Make sure you have entered the correct sitemap path because this command is case sensitive (eg “/Sitemap.xml” and “/sitemap.xml” are considered different paths).
Figure 4: The display field for entering the sitemap path associated with your URL
Add Directive In Robots.txt
You can add directives to the robots.txt file by pressing the "Add Directive" button. Directives are commands given to web crawlers to tell you whether you allow or deny them to crawl certain URLs.
Figure 5: Button for adding commands to be executed by the web crawler
In the robots.txt generator, there are three rules that you need to adjust in the directive section, namely:
Set Access Permission
You can set the access permissions granted to web crawlers, whether you allow or disallow them from crawling your web pages. The options that can be used allow and disallow.
Figure 6: Choice of access permissions to be granted to web crawlers
A user-agent is the type of web crawler that you will instruct to crawl. The choice of this web crawler depends on the search engine used, such as Baiduspider, Bingbot, Googlebot, and others. The web crawler option can be selected via the available user-agent dropdown.
Figure 7: User-agent options available in cmlabs robots.txt generator
Enter Directory / File Path
A directory or file path is a specific location of a page that web crawlers may or may not crawl. You must pay close attention to writing the path because this command distinguishes between upper and lower case letters (eg "/File" and "/file" are considered different paths).
Figure 8: Field to add the path to be crawled by the crawler
After entering the command for the web crawler in the field provided, you will see a preview of the robots.txt file in the right section. You can copy the generated syntax and paste it into the robots.txt file that you have created.
Figure 9: Syntax copy options in the robots.txt generator.
Export Syntax Robots.txt
If you don't know how to create your own robots.txt file, you can export the file that cmlabs has generated. Downloading the robots file is quite easy. You can select the "Export" option contained in the robots.text generator tools. Next, the tool will start the download and you will receive a robots.txt file.
Figure 10: Data export options in the robots.txt generator.

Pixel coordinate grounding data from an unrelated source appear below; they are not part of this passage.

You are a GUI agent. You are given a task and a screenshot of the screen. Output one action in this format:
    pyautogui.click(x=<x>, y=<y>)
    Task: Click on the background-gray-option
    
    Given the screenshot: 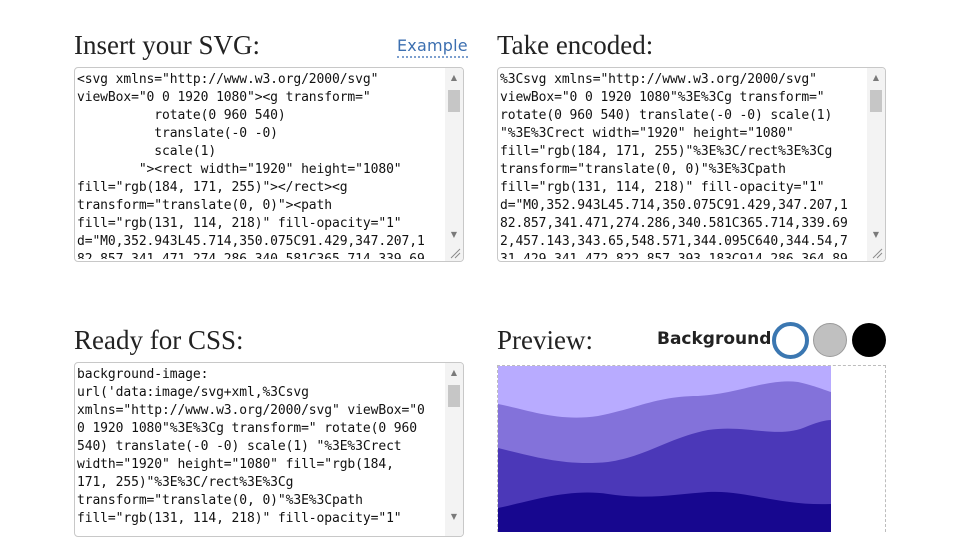 What is the action you would take?
    pyautogui.click(x=830, y=340)
    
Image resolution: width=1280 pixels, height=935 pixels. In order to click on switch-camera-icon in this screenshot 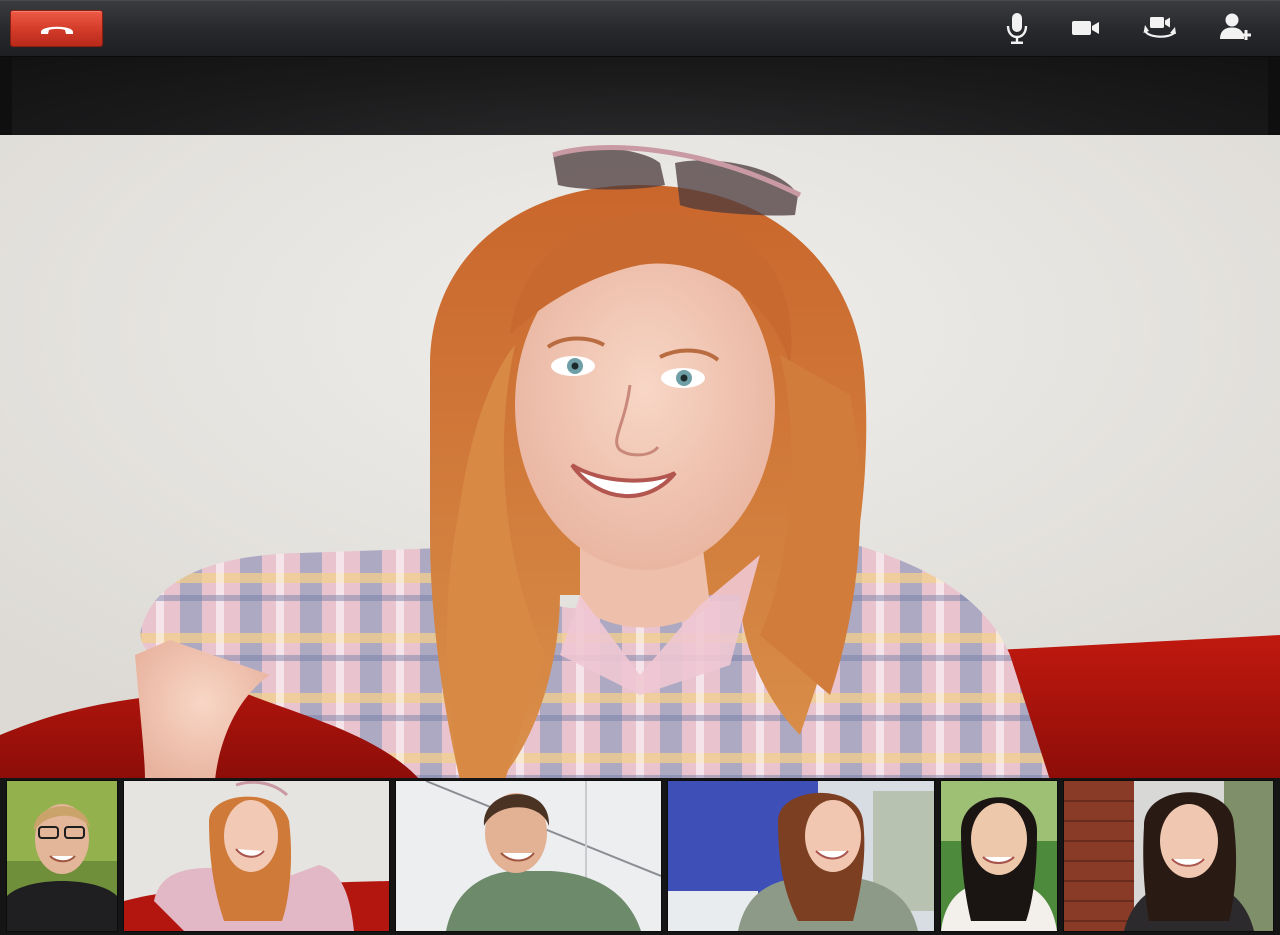, I will do `click(1160, 28)`.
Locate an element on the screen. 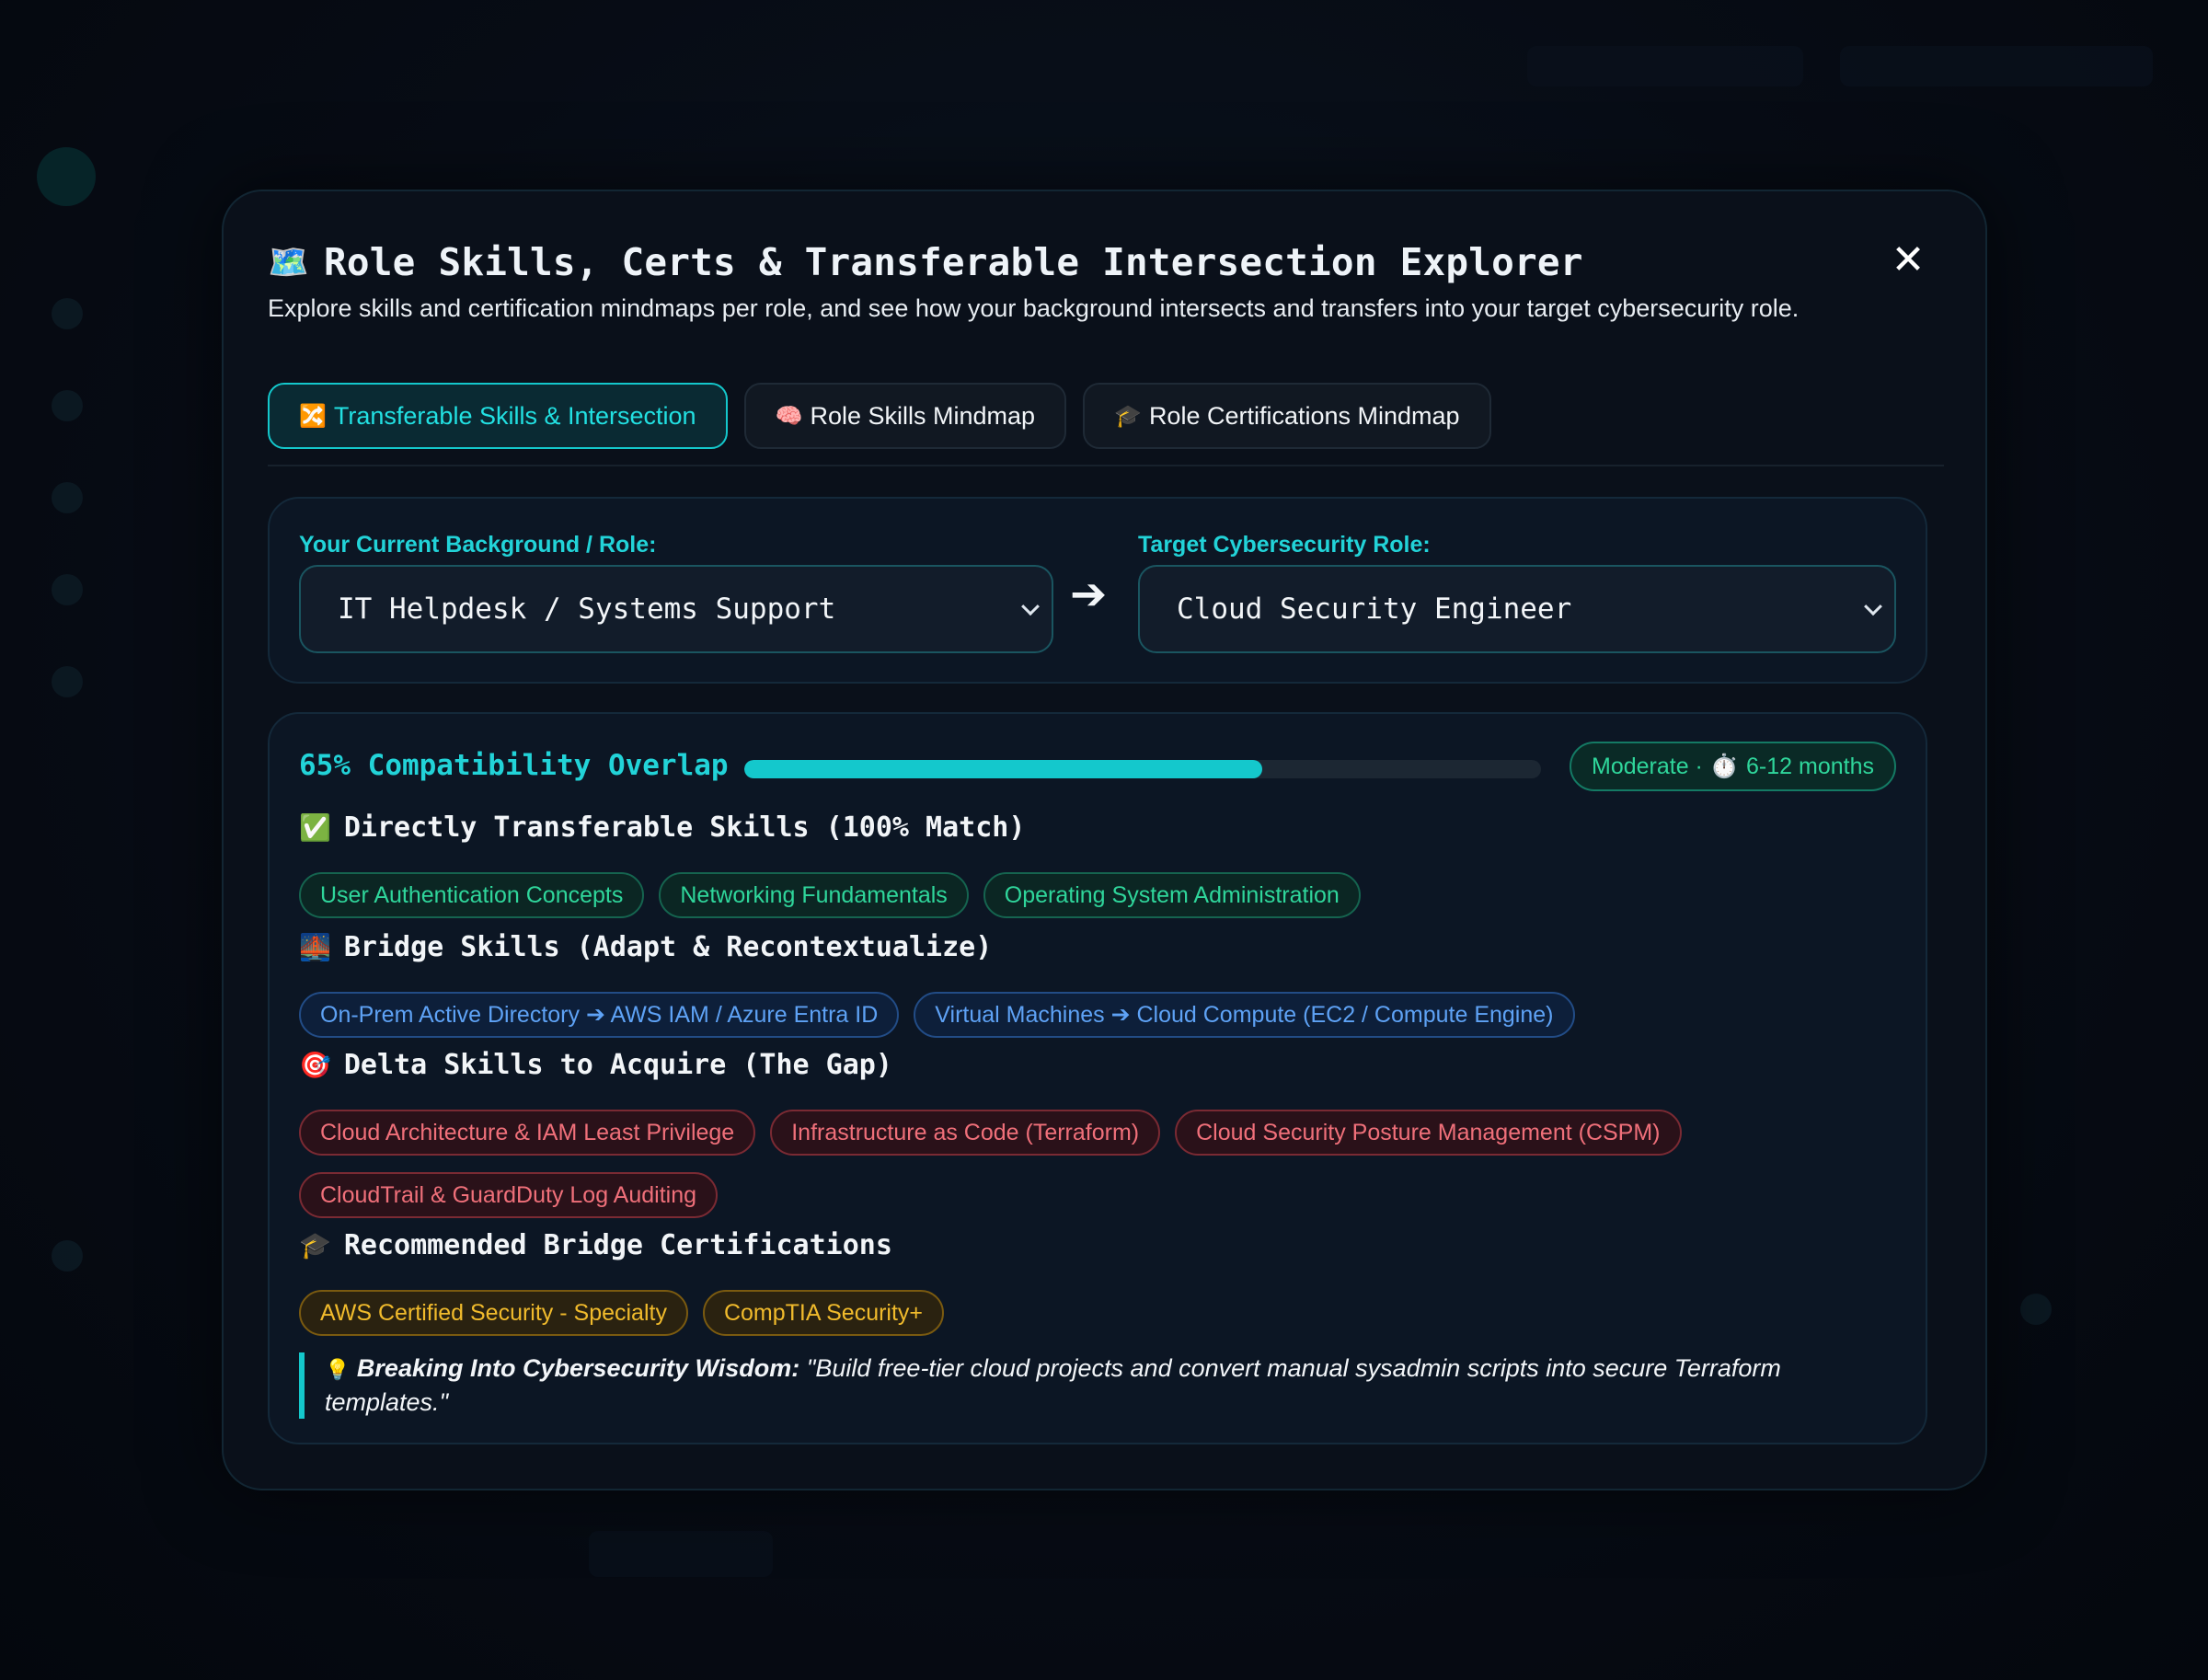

Remove Unnecessary Directives
If you want to delete unneeded directives, then you can click the cross icon to the right of the field to enter the directive. Please note that deleted fields cannot be recovered.
Figure 11: The delete data directive option in the robots.txt generator
Reset Robots.txt Generator
This tool has options that make it easier for you to find out how to create another robots.txt file. Click the "Reset" option to delete all the commands you set in robots.txt earlier. Next, you can create a new robots.txt configuration file.
Figure 12: Data reset options in the robots.txt generator.